In the abstract on thyroid function in acute pancreatitis, list each hormone whose admission serum level was measured, with its abbreviation.

## [Document excerpt]
Segment Open
Thyroid function in acute pancreatitis.

Rev Esp Enferm Dig

Department of Digestive Medicine, Costa del Sol Hospital, Marbella, Málaga, Spain.

Published: January 1998

Objectives: To analyze changes in the thyroid function in patients with acute pancreatitis.

Methods: Admission serum levels of triiodothyronine (T3), reverse triiodothyronine (rT3), thyroxine (T4) and thyrotropin (TSH) were determined in 20 patients with pancreatitis and 20 healthy control patients. Another group of 20 patients with upper digestive haemorrhage was included to study possible changes in the pattern of thyroid function in hemodynamic alterations. In addition, laboratory indicators of liver, renal and pancreatic functions were measured in all groups.

Results: Our results demonstrated low levels of T3 in 20% of patients with pancreatitis and increased rT3 levels in 75% of them. Thyrotropin was always among reference ranges and only one case presented a low level of T4. No significant alterations were detected in patients with upper digestive haemorrhage.

Conclusions: These results suggest that pancreatitis may play a role in the genesis of these changes, since other factors such as diet and cellular hepatic alteration appear to have had no effect on the levels of thyroid hormones in these patients. In other studies those changes in the thyroid function can be relationed with the prognosis in acute pancreatitis.
Segment Closed
(Source data)
Segment Open
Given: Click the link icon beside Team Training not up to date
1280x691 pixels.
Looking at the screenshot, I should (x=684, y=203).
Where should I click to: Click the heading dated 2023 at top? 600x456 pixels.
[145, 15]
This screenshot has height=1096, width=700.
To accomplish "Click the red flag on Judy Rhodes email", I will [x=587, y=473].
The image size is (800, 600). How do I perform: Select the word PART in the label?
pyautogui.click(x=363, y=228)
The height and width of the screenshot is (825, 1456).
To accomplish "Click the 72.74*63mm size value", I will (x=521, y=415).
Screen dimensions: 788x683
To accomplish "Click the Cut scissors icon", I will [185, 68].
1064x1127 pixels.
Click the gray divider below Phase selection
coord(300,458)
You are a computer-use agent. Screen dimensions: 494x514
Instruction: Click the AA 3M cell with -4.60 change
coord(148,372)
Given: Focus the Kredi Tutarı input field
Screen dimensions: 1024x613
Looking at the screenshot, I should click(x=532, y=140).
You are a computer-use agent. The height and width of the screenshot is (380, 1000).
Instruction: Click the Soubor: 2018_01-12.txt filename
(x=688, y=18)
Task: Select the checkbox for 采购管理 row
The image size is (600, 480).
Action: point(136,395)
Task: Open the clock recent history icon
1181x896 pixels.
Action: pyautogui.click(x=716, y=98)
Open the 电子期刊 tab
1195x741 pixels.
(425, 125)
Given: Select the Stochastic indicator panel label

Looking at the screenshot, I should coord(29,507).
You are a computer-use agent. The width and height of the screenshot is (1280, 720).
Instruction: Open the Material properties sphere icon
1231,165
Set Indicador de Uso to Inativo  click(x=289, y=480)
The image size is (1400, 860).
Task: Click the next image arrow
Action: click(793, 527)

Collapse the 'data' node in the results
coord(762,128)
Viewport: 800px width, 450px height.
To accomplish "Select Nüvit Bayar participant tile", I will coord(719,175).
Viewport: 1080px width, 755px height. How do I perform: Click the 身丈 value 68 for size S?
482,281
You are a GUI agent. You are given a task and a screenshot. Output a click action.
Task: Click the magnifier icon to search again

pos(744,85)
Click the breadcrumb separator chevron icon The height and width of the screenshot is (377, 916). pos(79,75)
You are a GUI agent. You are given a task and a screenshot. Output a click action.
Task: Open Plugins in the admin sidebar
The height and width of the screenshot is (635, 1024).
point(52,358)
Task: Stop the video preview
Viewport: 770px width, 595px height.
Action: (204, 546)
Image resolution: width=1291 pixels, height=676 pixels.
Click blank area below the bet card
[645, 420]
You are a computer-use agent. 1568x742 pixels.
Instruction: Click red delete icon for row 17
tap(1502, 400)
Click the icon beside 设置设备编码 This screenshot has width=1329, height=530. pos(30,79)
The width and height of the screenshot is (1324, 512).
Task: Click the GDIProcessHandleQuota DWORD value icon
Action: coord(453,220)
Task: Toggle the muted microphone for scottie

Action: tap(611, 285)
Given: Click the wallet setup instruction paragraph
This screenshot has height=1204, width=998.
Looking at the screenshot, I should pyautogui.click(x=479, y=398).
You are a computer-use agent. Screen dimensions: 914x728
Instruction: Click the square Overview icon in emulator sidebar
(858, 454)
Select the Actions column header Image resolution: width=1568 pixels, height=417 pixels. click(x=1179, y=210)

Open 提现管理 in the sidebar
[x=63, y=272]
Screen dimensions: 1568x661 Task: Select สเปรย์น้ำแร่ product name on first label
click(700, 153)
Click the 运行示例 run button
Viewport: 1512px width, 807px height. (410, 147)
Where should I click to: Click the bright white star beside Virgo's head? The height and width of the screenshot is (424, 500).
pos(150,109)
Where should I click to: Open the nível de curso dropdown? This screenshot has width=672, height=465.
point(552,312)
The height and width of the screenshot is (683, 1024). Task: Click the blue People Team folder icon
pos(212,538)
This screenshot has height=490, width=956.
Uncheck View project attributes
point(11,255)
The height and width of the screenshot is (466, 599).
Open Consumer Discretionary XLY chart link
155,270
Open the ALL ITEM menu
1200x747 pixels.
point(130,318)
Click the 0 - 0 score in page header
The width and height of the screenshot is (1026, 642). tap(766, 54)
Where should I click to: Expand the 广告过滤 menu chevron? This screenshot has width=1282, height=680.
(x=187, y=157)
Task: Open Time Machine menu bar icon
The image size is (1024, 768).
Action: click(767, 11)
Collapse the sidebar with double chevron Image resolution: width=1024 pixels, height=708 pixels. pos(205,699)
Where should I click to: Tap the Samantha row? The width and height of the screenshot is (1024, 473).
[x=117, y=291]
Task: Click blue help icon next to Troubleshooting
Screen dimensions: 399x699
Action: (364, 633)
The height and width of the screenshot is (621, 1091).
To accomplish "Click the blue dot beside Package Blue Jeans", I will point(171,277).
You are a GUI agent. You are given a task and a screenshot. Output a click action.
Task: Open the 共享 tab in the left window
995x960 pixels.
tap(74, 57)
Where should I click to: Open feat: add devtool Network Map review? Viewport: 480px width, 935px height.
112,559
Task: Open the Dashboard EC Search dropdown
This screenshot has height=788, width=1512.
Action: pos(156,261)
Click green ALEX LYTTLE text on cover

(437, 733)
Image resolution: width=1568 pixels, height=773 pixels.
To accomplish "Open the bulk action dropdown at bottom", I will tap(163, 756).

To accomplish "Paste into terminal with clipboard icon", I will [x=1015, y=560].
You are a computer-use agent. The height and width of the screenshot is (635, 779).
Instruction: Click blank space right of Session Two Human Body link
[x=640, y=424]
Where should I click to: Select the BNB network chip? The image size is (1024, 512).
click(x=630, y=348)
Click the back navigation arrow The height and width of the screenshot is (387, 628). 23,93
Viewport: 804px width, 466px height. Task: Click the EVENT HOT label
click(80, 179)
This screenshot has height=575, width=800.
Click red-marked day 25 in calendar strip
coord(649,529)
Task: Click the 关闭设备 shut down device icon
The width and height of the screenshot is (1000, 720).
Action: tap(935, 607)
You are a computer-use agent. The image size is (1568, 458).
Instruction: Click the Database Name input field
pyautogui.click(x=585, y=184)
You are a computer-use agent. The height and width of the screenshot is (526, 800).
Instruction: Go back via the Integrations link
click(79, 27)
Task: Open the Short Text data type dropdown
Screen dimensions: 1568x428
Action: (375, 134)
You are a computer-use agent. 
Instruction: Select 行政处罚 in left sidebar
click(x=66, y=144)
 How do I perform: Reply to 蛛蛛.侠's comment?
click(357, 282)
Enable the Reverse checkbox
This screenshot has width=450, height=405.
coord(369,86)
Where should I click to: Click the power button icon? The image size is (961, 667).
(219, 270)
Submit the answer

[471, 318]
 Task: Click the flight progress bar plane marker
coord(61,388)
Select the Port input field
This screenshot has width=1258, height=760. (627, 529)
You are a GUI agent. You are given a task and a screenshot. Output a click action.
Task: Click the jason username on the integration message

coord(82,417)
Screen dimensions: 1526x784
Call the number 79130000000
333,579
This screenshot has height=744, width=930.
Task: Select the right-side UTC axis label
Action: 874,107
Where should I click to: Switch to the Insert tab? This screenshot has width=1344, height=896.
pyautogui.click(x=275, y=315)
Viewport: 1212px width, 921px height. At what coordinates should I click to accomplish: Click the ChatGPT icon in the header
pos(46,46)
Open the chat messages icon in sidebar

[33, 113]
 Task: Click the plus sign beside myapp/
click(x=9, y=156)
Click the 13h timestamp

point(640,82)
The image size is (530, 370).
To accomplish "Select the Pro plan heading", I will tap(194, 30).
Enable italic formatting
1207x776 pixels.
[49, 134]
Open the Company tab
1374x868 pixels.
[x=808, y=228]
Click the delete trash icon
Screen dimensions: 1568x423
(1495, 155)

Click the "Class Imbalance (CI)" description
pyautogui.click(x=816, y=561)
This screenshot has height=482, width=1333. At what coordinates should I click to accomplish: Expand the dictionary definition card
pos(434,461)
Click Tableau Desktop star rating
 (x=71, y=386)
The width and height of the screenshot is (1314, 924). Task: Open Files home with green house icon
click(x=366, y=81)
Segment Closed
## [Response area]
- Triiodothyronine (T3)
- Reverse triiodothyronine (rT3)
- Thyroxine (T4)
- Thyrotropin (TSH)